がたがたという音はベッドから発せられているものではない。
誰かが扉を開けようとしているのだ。
「ん? なんだ、鍵がかかってやがる」
 禁断の遺跡に潜入し、危険な罠に飛び込む時ですら恐怖しない九龍も、このときはさすがに狼狽した。
それでも声を出さなかったのは若輩ながらも経験を積んだ『宝探し屋』だからこそだが、
肌を接している瑞麗はそれを敏感に感じとったようだった。
屹立を舐める動きを遅くし、全体に吐息をまぶす。
「う……」
 じわじわと膨らんでくる快感に仰けぞってしまう。
どうやら早くも二度目の危機を迎えたようで、唇を噛んで備える九龍に、再びドアが激しい音を立てた。
「おい、誰もいないのか?」
 しつこく扉を開けようとする人物の正体を知って、九龍はますます緊張を強いられることとなった。
よほど未練があるのか、一度試せばわかりそうなことを何度も行っているのは九龍のクラスの同級生、皆守甲太郎だったのだ。

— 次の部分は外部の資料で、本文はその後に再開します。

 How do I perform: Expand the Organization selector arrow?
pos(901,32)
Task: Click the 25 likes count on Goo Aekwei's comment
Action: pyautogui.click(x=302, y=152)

彼がこんな時間に学校にいるとは驚きだったが、今はそれどころではない。
皆守がどれだけ無関心な性格だとしても級友が教師と朝から励んでいるところを見たら平静ではいられまい。
それに九龍にも情事を他人に見せて悦ぶ趣味はなく、瑞麗に弄ばれるのとは違う、
単に底なしの恥ずかしさがあるだけだった。